- 1/2 cup all-purpose flour
- 1/2 teaspoon salt
- 3/4 cup skim milk
- 1 large egg
- Vegetable oil
- 1 cup plain low-fat yogurt
- 2 tablespoons honey
- 1 tablespoon Muscat dessert wine
- 1/4 teaspoon grated orange zest
- 24 strawberries, sliced
- Confectioners' sugar, for dusting
- In a small bowl, whisk the flour with the salt. Add the milk, egg and 1 tablespoon of oil and whisk until smooth. Cover and let rest for 20 minutes. In another small bowl, whisk the yogurt, honey, Muscat and zest.

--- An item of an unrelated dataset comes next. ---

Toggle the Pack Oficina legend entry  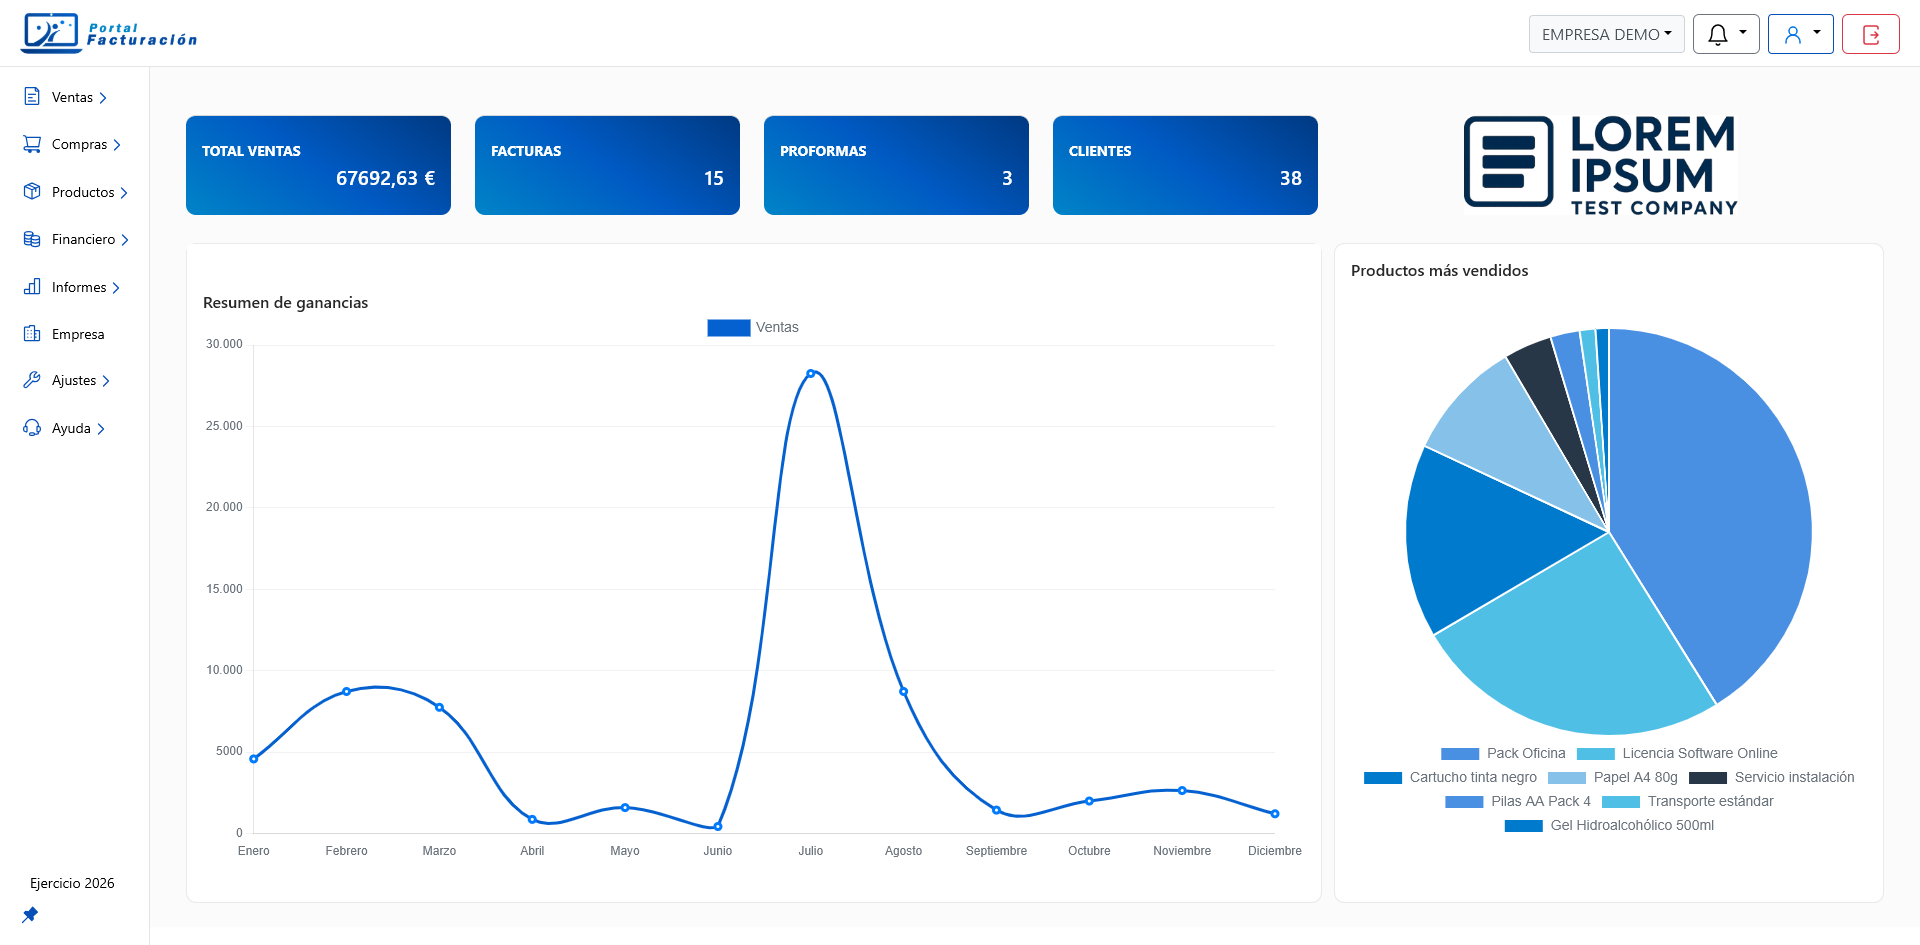1459,753
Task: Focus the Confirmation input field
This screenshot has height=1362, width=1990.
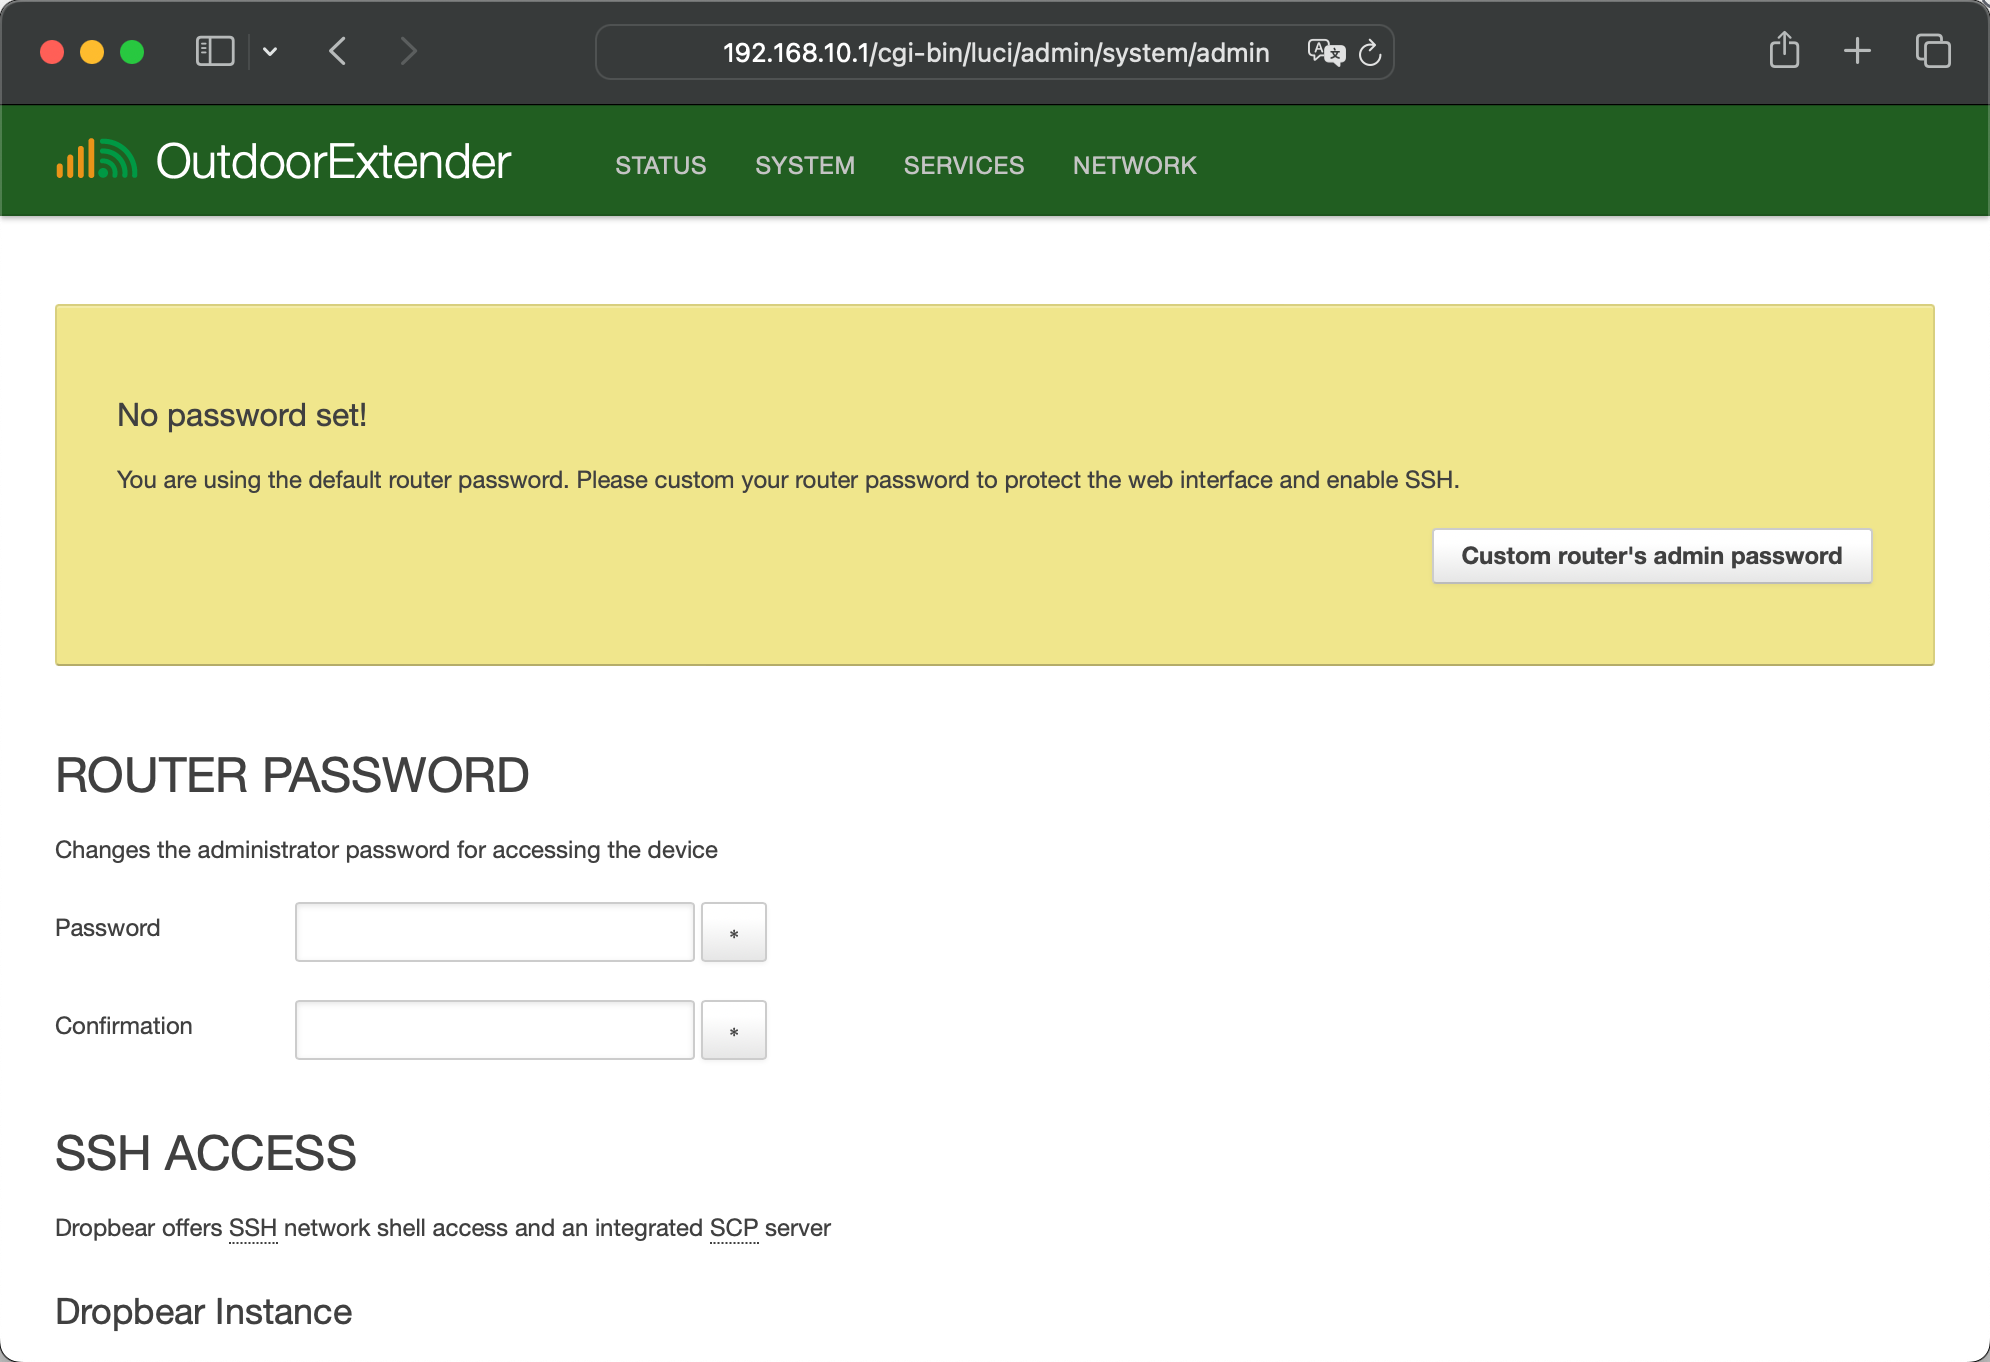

- Preheat the oven to 350 degrees F. Heat an 8-inch nonstick skillet. Rub the pan with an oiled paper towel. Add about 3 tablespoons of the crepe batter, swirling the pan to coat evenly; pour off any excess. Cook the crepe over moderate heat until the bottom is brown in spots and the sides are crisp, about 2 minutes. Flip the crepe and cook for 1 minute longer. Transfer to a baking sheet; repeat to make 7 more crepes.
- Fold the crepes into quarters and bake until hot, 4 minutes. Place 2 crepes on each plate. Top with the yogurt sauce and garnish with the strawberries. Dust with confectioners sugar and serve immediately.